One thing about me is that I’m super hard on myself. You know, you see others succeeding and you’re truly happy for them. You cheer them on, but you can’t help but feel a little bit of comparison coming on. That has been the case for me, possibly, the last couple of months. I’m so happy for all of my fellow blogger friends, but it just seems like I’m very stagnant. No matter how much you know about not comparing yourself and how everyone grows and gets to different points in their life in their own time, it doesn’t stop the feeling from creeping up. Knowing this information can help you pull yourself out of that feeling, but it doesn’t keep you from feeling it at all.
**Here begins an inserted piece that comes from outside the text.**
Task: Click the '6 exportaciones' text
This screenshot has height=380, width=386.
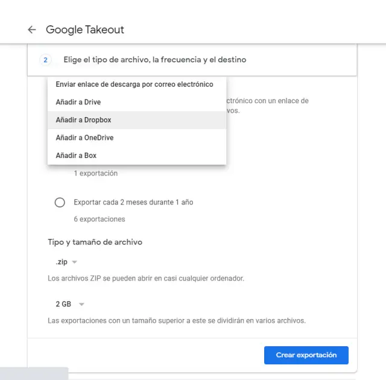Action: pos(99,219)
Although this past year has been filled with some surprising blessings, there have been so many challenges and battles within myself that I feel have helped in me remaining stagnant. Maybe I don’t seem stagnant to others, but I’ve yet to move to where I need to be. I know it takes time and I don’t plan on rushing anything, but still, it can become discouraging. It HAS become discouraging. What has helped me push through are the kind words that I’ve received on a daily. These words are not just from people who I know personally, but from people who I’ve met through the internet thanks to this blogging journey. Between working hard every single day, dealing with the emotions the craziness of the world is bringing, and dealing with the battles that are within me…it can become pretty easy to want to give up. When I hear others tell me how good I’m doing or they’re proud of me, it almost makes me want to cry. Those words keep me pushing and makes me want to fight each and every single day for my dream.
If this past year hasn’t taught me anything, it’s certainly taught me to keep pushing through.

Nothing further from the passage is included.